Por: Luis Paucar

Científicos de China han diseñado un pequeño pez robot que está programado para absorber y eliminar los microplásticos de los mares y océanos con su cuerpo suave, flexible y autorreparable.

Los microplásticos son millones de diminutas partículas de plástico que se fragmentan de las cosas de plástico más grandes que se usan todos los días, como botellas de agua, llantas de automóviles y camisetas sintéticas. 

Son uno de los mayores problemas ambientales del siglo XXI porque una vez que se dispersan en el medio ambiente a través de la descomposición de plásticos más grandes, son muy difíciles de eliminar y se abren camino hacia el agua potable, los productos agrícolas y los alimentos, dañando el medio ambiente, a los animales y la salud humana.

“Es de gran importancia desarrollar un robot para recolectar y tomar muestras con precisión de contaminantes microplásticos perjudiciales del medio ambiente acuático”, dijo Yuyan Wang, investigador del Instituto de Investigación de Polímeros de la Universidad de Sichuan y uno de los autores principales del estudio.

El invento se describe en un artículo de investigación en la revista Nano Letters. “Hasta donde sabemos, este es el primer ejemplo de este tipo de robots blandos”, asegura la publicación. 

El pez robot mide solo 13 mm de largo y, gracias a un sistema láser de luz en su cola, nada y aletea a casi 30 mm por segundo, similar a la velocidad a la que el plancton se desplaza en el agua en movimiento.

Los investigadores crearon el robot a partir de materiales inspirados en elementos que prosperan en el mar también conocidos como nácar, que es la cubierta interior de las conchas de almejas. El equipo creó un material similar al nácar colocando en capas varias láminas microscópicas de moléculas de acuerdo con el gradiente químico específico del nácar.

Esto los convirtió en un pez robot que es elástico, flexible para torcer e incluso capaz de tirar de hasta 5 kg de peso, según el estudio. 

El pez biónico puede absorber trozos de microplásticos que flotan libremente cerca porque los tintes orgánicos, los antibióticos y los metales pesados en los microplásticos tienen fuertes enlaces químicos e interacciones electrostáticas con los materiales del pez. Eso hace que se adhieran a su superficie, por lo que los peces pueden recolectar y eliminar los microplásticos del agua.

“Después de que el robot recolecta los microplásticos en el agua, los investigadores pueden analizar más a fondo la composición y la toxicidad fisiológica de los microplásticos”, dijo Wang.

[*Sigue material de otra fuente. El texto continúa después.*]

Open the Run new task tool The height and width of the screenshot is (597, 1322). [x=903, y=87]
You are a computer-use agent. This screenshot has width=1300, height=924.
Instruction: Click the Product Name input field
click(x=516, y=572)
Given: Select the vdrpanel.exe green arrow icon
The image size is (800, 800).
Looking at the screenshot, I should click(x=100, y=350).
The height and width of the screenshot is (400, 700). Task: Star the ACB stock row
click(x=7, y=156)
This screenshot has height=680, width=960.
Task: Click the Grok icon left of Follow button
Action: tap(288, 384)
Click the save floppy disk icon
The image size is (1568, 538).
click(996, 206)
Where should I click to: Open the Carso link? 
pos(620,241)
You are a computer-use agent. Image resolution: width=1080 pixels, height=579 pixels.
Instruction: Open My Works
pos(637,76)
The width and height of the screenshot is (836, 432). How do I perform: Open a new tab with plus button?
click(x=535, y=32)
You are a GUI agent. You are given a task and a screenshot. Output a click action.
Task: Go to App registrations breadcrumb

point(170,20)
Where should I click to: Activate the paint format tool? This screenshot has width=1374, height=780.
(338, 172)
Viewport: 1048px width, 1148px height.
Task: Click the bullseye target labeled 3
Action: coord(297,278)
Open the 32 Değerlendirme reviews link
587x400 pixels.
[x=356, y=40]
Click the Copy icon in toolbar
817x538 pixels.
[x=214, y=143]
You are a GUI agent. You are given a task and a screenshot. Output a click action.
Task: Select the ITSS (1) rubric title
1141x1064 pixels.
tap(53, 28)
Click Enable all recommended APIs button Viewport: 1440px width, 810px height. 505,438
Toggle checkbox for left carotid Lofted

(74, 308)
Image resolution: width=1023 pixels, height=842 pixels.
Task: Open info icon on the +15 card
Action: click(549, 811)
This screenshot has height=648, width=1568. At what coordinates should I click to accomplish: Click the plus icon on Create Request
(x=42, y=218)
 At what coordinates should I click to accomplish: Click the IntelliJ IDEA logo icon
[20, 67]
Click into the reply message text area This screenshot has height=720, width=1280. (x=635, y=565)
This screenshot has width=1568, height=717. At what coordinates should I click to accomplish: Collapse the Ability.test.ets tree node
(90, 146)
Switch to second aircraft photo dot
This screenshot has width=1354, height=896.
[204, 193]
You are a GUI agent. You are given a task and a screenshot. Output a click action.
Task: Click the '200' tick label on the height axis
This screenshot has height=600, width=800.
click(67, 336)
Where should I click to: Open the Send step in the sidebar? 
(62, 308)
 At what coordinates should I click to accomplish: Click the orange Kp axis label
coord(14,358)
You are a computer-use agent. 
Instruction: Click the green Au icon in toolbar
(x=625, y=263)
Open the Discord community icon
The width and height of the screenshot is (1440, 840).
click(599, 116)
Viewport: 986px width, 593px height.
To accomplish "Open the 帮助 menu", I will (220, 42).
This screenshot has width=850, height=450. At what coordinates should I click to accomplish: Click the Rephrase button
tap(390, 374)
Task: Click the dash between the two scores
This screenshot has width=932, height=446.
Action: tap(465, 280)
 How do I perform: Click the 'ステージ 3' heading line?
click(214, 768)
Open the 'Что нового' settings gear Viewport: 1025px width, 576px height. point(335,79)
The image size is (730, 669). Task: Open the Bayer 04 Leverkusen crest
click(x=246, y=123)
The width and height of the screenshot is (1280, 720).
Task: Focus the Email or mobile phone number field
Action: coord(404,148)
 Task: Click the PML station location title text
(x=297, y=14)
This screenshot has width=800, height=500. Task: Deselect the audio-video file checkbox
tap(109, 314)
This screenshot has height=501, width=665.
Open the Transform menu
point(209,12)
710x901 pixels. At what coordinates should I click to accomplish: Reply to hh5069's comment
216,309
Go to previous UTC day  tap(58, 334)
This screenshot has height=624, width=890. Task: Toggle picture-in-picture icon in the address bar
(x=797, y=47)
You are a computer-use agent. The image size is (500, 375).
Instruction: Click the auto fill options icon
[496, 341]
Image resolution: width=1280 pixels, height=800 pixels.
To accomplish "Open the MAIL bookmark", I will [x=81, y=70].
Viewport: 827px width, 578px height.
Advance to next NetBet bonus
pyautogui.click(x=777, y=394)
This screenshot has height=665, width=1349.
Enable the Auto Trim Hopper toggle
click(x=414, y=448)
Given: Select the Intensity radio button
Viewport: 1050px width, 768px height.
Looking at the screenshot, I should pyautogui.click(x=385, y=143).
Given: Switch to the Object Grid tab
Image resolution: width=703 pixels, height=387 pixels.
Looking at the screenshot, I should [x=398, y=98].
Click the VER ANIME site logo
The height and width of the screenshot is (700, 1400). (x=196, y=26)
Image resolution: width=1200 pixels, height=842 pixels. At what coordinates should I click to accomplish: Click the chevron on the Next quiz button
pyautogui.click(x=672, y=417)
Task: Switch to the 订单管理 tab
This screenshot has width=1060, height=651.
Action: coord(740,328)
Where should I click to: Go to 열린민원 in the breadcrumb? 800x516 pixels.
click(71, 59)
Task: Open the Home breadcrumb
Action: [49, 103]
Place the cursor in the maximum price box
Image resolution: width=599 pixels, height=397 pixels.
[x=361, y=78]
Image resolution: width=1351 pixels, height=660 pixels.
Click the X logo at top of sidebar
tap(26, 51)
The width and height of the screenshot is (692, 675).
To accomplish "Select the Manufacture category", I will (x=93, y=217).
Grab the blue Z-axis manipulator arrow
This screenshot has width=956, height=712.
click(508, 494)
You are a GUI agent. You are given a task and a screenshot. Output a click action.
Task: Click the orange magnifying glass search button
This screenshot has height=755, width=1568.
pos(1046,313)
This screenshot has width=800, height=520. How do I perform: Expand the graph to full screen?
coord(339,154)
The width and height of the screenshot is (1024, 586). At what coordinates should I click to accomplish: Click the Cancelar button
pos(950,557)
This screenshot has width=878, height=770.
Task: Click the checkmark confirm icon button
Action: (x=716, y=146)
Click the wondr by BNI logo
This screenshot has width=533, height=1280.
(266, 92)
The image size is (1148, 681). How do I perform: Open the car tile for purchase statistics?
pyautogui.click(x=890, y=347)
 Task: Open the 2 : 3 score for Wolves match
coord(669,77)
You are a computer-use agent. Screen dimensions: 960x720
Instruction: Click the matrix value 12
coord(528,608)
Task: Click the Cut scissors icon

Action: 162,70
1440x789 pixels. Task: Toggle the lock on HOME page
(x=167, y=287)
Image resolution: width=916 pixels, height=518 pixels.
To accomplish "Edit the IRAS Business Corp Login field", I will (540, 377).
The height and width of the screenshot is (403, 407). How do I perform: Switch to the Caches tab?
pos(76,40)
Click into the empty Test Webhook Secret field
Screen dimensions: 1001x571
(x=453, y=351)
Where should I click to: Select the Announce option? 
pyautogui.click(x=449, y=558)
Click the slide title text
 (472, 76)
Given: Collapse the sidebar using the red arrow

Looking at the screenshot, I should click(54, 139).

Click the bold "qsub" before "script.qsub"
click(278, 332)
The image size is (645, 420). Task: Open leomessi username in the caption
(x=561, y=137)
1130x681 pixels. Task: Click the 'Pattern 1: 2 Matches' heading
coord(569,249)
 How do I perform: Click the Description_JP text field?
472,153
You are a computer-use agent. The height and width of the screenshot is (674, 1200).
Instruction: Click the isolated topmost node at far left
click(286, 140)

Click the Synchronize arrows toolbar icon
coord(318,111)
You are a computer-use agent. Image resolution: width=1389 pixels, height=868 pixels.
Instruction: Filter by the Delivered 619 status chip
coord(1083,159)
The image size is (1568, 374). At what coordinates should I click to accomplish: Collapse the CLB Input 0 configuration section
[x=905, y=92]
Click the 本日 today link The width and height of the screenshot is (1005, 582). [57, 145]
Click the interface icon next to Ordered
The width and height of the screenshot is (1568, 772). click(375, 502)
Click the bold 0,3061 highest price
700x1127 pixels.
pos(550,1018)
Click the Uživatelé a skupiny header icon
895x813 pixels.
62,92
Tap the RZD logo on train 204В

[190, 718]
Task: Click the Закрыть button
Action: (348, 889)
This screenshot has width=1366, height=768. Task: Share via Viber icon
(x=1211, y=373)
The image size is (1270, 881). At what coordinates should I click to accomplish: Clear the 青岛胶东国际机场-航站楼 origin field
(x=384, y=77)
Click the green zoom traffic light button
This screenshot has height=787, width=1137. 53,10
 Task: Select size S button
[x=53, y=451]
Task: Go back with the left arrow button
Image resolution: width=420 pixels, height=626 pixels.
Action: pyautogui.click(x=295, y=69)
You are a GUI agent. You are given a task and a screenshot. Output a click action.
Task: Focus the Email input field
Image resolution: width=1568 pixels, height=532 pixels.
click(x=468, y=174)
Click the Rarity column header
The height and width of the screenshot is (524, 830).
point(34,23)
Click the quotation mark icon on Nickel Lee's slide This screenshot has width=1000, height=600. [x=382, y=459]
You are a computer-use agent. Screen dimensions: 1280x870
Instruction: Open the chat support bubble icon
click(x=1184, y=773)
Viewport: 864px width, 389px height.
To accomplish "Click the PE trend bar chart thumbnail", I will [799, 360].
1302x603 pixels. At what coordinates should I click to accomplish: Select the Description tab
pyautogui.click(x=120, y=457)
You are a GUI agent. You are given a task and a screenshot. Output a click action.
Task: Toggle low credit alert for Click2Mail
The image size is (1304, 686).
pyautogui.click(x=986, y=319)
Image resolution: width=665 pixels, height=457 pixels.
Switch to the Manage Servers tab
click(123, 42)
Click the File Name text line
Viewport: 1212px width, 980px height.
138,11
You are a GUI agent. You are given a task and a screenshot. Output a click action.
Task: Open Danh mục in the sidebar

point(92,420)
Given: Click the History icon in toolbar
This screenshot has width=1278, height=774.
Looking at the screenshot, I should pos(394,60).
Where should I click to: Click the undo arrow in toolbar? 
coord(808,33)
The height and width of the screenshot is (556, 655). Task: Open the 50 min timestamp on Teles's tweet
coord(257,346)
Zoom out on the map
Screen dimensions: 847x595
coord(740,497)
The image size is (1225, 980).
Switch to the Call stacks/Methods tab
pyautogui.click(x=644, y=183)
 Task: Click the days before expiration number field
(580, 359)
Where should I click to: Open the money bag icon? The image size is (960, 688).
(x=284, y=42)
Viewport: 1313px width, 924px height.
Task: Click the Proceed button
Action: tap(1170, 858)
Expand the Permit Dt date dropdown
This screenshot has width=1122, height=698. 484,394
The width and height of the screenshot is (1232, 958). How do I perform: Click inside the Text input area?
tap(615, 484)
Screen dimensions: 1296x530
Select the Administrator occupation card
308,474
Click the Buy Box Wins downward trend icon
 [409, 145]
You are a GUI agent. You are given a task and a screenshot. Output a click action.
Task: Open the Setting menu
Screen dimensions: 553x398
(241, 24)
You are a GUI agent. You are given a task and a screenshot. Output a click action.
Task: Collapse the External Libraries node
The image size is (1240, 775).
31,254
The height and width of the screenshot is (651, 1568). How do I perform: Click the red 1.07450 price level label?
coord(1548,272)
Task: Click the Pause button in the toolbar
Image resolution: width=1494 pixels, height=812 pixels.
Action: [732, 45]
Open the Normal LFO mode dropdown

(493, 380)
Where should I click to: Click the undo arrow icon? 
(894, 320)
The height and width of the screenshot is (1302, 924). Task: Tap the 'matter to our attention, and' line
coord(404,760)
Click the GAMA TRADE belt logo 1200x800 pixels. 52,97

Además, el material recién creado también parece tener habilidades regenerativas, dijo Wang, quien se especializa en el desarrollo de materiales de autorreparación. Por lo tanto, el pez robot puede curarse a sí mismo al 89% de su capacidad y continuar absorbiendo incluso en caso de que experimente algún daño o corte, lo que podría suceder a menudo si busca contaminantes en aguas turbulentas.